:: Page extract
Even if you feel horrible afterward.
I just had a similar situation with Citibank’s Loan customer service. They made a mistake, then lied about it. I had just gotten back from a great vacation and was none too pleased about the swift boot back to reality I received. Sigh. I vote angry is always appropriate when people AREN’T actually helpful.
I wouldn’t be too hard on yourself, I think I would have gone completely mental by that point as well. My version of hell would absolutely involve customer service phone-calls while standing at a DMV counter.
ugh
I used to work in an International helpdesk, getting calls from all over, in at least 3 diferent languages. We were NEVER allowed to get snarky or rude with the customers no matter what. If the caller was rude or abusive, we would politely pass the call over to our managar and SHE would handle it. And you know what? It’s not that hard to be helpful no matter what, so I admit I can get very angry with helpdesk reps if they get stupid, because it’s their job to listen, help and solve where posible. Yes, it’s long hours and low pay, but what about when they have to make that kind of call and get somebody rude? Bet they don’t like it. So don’t feel guilty, she shouldn’t have talked to you that way.
I wouldn’t beat yoruself up about it. We all have days where we unleash the little beastie inside us. Better to let the little guy (or gal) out every now and again as opposed to bottling it up and going bat shit crazy on someone.
::::
▶ **What you need to do**:
(1) Edit a passage of the comments about customer service: start at the words "Even if you", stop after "a DMV counter.", and put "trip" wherever "vacation" appears.
(2) Add to the comments about customer service, picking up right after their final sentence.
The lines that come next are from a different source.
:: Data excerpt
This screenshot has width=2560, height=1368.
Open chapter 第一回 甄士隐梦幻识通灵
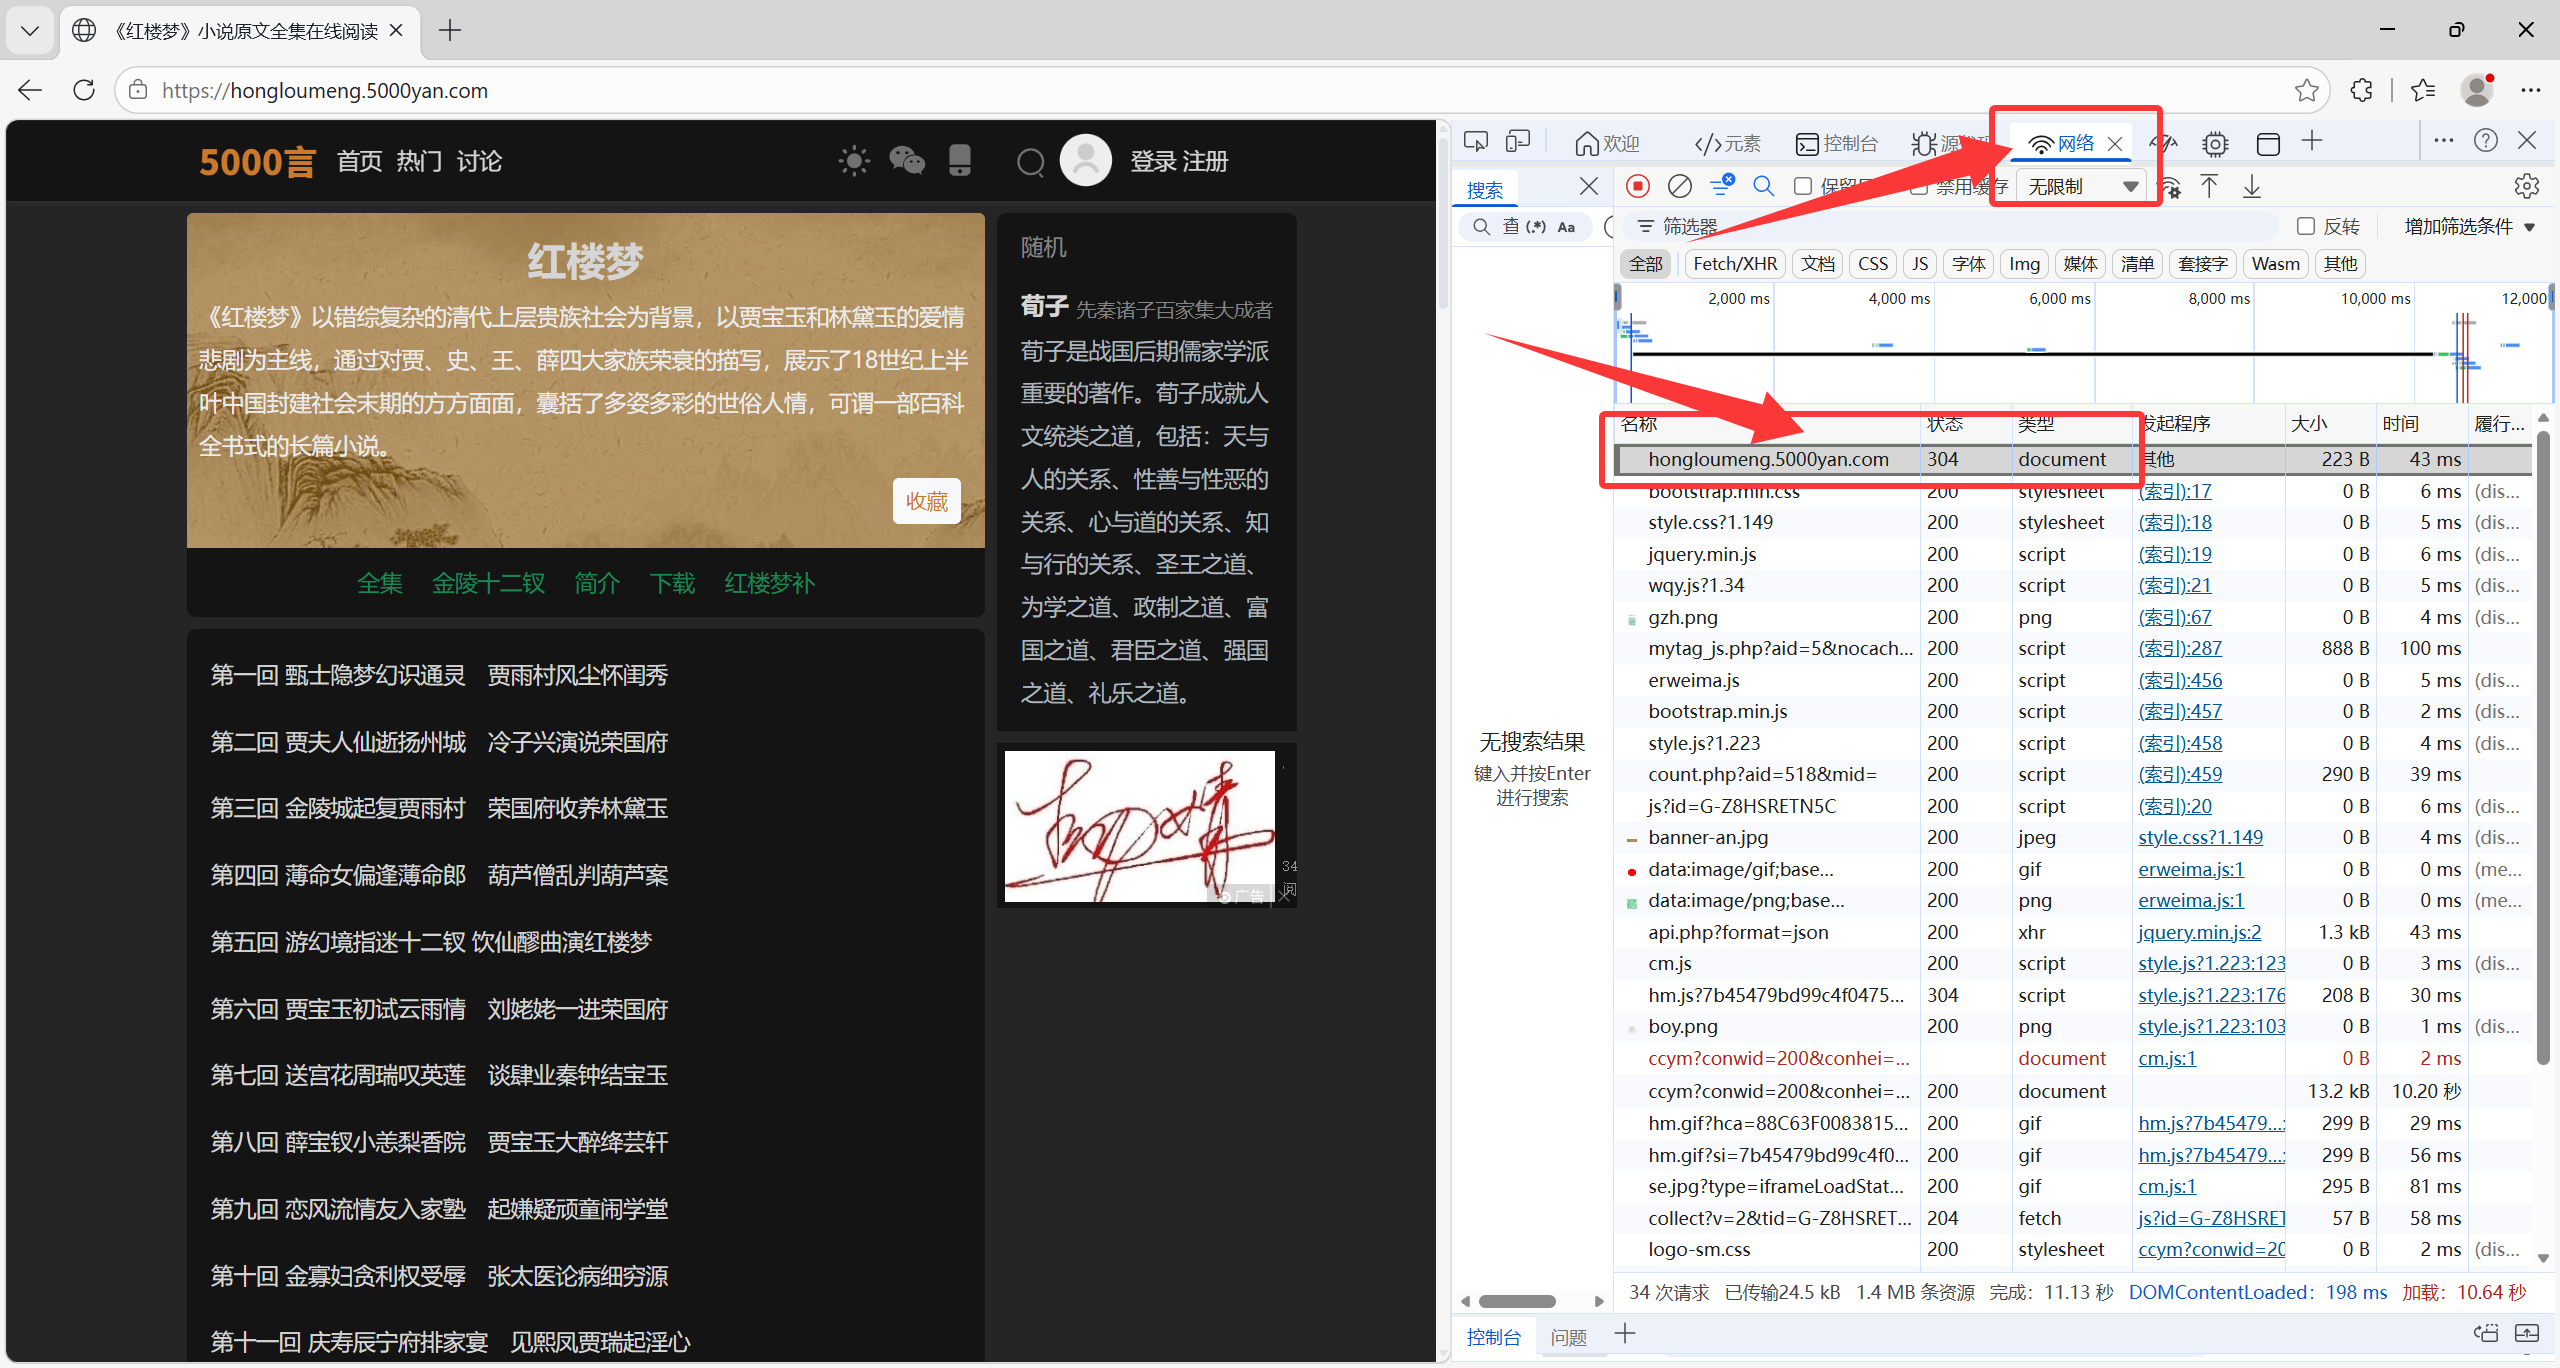[x=337, y=676]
::::
▶ **Written responses**:
(1)
Even if you feel horrible afterward.
I just had a similar situation with Citibank’s Loan customer service. They made a mistake, then lied about it. I had just gotten back from a great trip and was none too pleased about the swift boot back to reality I received. Sigh. I vote angry is always appropriate when people AREN’T actually helpful.
I wouldn’t be too hard on yourself, I think I would have gone completely mental by that point as well. My version of hell would absolutely involve customer service phone-calls while standing at a DMV counter.

(2)
there’s a difference between going off on someone unprovoked, and letting them have it when you ARE provoked. you were very clearly provoked. when she dismissed the 4 previous hang-ups – which OH MY GOD i know from personal experience is RAGE-INDUCING – i think that gave you a nice legitimate opening for some smackdown.
Provoking TKOG: bad idea. Trust me on this one, guys.
haha, have you ever seen me HULK OUT? Judging by the comment, I’m guessing you have…
[geek] That would be She-Hulk out in your case! ;0 [/end]
ABSOLUTELY NOT! I fucking hate gendered nouns in English. There is literally no excuse except a desire to rewrite language in a way that isolates women! There is just no way I can express how much I hate it.
Poetess? Comedienne? Songstress? Fuck you, everyone who does that!
I realize that “Hulk” may seem different because it’s based on a male character in a comic book universe, but look, if we’re appropriating it to the point that we can use it on anyone other than Bruce Banner, then it better be used on them equally.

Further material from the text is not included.